Les recherches « Bitcoin à zéro » explosent sur Google — S’agit-il d’une panique extrême ou d’un signe de capitulation ?

Marchés
Mis à jour: 2026-03-18 10:15

Lorsque le cours du Bitcoin évoluait entre 60 000 $ et 70 000 $, un phénomène apparemment paradoxal a attiré l’attention du secteur : les recherches Google pour "Bitcoin going to zero" ("le Bitcoin vaudra zéro") ont atteint leur niveau le plus élevé depuis la chute de FTX en 2022. De telles expressions extrêmes de crainte suivent généralement des chocs majeurs sur le marché. Toutefois, contrairement aux cycles précédents, ce pic de recherches n’a pas coïncidé avec un effondrement catastrophique. Au contraire, les données on-chain et les flux de capitaux ont révélé plusieurs signes de résilience. La coexistence d’un "désespoir émotionnel" et d’une "stabilité structurelle" s’impose ainsi comme la dynamique centrale du marché actuel.

Quel changement de narration explique ce pic de recherches ?

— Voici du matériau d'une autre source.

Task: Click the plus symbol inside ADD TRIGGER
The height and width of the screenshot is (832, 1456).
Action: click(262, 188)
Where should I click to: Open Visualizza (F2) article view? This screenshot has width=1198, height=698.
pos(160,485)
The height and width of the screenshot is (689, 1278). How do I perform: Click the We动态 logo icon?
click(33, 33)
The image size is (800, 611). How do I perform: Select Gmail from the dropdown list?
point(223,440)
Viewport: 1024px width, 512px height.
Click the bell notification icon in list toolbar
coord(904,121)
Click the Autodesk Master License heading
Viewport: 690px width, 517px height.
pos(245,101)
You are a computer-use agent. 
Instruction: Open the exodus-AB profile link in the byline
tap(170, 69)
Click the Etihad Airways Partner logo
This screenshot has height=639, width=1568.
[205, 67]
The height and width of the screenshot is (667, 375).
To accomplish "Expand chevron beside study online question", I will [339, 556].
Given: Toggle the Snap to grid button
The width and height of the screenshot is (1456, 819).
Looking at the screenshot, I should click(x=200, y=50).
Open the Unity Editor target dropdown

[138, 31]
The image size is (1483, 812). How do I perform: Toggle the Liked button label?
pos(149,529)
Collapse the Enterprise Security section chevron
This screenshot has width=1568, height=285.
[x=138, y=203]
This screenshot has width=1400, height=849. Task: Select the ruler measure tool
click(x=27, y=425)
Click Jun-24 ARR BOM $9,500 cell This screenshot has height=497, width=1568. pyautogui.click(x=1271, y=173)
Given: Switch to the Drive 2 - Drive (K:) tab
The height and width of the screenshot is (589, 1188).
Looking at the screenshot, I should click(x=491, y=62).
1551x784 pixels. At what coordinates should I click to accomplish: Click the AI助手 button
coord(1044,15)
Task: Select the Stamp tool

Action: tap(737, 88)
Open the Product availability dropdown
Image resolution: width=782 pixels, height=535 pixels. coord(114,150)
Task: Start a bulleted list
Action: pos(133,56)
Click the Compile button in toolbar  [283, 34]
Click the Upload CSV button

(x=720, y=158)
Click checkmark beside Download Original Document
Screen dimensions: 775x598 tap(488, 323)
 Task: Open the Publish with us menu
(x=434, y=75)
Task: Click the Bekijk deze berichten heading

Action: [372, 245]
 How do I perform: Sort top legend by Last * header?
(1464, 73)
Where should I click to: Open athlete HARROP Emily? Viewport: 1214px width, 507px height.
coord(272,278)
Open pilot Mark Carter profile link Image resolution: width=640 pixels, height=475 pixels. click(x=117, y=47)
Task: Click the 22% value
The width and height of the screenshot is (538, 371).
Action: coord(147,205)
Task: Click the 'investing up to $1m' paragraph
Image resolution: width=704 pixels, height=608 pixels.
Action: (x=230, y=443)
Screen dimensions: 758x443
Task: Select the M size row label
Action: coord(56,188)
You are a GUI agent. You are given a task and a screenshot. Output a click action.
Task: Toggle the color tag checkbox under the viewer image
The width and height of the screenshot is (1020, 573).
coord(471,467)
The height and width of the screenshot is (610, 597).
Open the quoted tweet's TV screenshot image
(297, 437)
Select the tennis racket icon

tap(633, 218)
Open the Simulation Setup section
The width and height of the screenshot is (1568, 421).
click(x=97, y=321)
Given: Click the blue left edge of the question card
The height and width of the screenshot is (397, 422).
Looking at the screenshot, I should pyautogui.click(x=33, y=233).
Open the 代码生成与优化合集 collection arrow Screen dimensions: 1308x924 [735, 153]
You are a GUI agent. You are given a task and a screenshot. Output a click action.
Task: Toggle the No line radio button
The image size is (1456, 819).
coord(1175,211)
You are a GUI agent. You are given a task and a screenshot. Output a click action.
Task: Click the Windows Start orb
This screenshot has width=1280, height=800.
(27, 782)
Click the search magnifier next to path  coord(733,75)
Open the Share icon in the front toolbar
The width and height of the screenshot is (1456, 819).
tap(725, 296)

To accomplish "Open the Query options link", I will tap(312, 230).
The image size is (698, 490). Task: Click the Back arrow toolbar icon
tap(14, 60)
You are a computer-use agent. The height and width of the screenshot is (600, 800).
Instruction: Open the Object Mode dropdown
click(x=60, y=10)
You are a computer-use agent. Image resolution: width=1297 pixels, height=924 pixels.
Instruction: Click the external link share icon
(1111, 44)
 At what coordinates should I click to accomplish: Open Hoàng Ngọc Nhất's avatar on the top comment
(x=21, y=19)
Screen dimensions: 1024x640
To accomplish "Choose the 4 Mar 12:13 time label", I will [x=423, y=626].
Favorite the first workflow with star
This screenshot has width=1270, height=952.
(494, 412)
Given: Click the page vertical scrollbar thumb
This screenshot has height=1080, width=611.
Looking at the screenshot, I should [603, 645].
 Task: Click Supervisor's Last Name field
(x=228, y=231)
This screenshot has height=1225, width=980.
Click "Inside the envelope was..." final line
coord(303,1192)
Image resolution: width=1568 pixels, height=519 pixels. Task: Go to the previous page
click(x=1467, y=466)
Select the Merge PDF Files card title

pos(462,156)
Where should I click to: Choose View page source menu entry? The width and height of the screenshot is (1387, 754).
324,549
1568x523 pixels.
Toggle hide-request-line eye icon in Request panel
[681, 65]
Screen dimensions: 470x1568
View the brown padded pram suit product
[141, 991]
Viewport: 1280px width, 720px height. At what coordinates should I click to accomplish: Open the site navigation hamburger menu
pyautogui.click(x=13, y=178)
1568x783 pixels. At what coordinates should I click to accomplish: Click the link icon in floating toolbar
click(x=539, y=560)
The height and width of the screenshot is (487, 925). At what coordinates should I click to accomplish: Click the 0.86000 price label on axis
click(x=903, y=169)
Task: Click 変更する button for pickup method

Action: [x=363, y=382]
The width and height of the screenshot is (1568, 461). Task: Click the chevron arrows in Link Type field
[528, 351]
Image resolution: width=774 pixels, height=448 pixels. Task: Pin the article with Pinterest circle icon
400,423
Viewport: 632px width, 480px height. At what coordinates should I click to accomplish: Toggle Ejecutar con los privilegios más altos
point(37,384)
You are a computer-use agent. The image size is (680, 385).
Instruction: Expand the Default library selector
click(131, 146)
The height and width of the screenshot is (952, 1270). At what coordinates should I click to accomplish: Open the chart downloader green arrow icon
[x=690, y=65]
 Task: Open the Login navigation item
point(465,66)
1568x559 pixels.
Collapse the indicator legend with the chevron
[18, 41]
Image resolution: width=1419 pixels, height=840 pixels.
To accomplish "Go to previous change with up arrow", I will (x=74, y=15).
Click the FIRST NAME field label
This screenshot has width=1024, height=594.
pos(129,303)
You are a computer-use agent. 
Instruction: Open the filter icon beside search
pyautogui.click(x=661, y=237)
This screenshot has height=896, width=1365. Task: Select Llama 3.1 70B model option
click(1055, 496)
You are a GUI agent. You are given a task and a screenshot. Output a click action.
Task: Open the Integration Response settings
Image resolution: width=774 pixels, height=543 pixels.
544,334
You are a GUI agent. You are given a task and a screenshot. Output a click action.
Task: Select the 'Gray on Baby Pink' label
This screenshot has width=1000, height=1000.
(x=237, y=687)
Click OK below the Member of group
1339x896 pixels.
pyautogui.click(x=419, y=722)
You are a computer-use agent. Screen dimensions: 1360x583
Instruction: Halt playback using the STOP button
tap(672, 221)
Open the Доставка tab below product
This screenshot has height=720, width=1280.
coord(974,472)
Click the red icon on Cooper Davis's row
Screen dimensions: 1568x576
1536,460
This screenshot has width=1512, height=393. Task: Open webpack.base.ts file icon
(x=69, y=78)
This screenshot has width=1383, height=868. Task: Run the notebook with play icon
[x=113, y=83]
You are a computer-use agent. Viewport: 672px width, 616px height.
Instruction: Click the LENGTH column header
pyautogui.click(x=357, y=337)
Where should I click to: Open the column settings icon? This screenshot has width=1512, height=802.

En février 2026, les recherches Google pour "Bitcoin going to zero" aux États-Unis ont atteint un pic d’intérêt relatif de 100. Cela est survenu peu après une chute de près de 50 % du Bitcoin par rapport à son sommet historique d’octobre 2025 à 126 000 $. Pourtant, à la différence de la panique déclenchée par des événements internes tels que l’effondrement de Terra et la faillite de FTX en 2022, cette vague de recherches s’explique davantage par "l’incertitude macroéconomique mondiale" et un "narratif baissier unifié". Les avertissements de l’analyste de Bloomberg Mike McGlone sur un "effondrement à la 2008" ont été largement relayés par les médias professionnels, forgeant un "narratif du zéro" qui a fini par influencer le comportement de recherche des particuliers. Il est à noter un décalage temporel net dans la transmission du récit : le sentiment des médias professionnels a touché son point bas début février, alors que le pic de recherches paniquées des particuliers est intervenu à la mi-février. Ce schéma montre que le sentiment des particuliers agit souvent comme le dernier maillon dans la chaîne de transmission du stress de marché.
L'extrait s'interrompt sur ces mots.